What is needed: Locate each line of the records below that contains the string "Viewport", and copy those lines out in full.

Rows of pointing data:
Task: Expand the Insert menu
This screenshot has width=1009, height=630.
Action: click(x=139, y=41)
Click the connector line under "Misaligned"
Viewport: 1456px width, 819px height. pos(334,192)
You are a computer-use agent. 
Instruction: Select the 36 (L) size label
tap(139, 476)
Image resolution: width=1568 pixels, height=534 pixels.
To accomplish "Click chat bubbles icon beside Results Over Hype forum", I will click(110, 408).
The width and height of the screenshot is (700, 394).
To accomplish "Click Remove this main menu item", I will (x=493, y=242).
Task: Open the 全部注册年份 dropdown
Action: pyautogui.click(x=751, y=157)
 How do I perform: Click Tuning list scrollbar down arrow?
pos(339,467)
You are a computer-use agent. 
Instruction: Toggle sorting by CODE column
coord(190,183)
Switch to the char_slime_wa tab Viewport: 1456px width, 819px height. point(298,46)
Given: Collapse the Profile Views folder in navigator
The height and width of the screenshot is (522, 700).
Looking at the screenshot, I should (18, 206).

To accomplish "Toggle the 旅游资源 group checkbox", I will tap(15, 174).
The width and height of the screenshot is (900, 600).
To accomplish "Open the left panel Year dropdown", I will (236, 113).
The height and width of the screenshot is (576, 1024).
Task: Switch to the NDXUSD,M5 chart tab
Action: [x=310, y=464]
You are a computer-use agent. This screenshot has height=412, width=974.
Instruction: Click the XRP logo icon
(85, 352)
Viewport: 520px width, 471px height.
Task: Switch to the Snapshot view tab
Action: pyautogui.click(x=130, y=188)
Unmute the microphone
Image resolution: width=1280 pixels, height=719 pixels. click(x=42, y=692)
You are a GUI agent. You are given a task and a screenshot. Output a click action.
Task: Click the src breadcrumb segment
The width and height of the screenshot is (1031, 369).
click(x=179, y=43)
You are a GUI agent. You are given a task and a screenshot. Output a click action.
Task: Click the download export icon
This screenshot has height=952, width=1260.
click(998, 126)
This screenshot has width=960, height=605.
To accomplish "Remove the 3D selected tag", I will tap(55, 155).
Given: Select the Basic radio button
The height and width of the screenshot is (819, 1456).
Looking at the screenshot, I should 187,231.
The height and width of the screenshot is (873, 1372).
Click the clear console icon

Output:
Viewport: 1456px width, 819px height. pos(334,192)
Switch to the char_slime_wa tab Viewport: 1456px width, 819px height. point(298,46)
Viewport: 520px width, 471px height.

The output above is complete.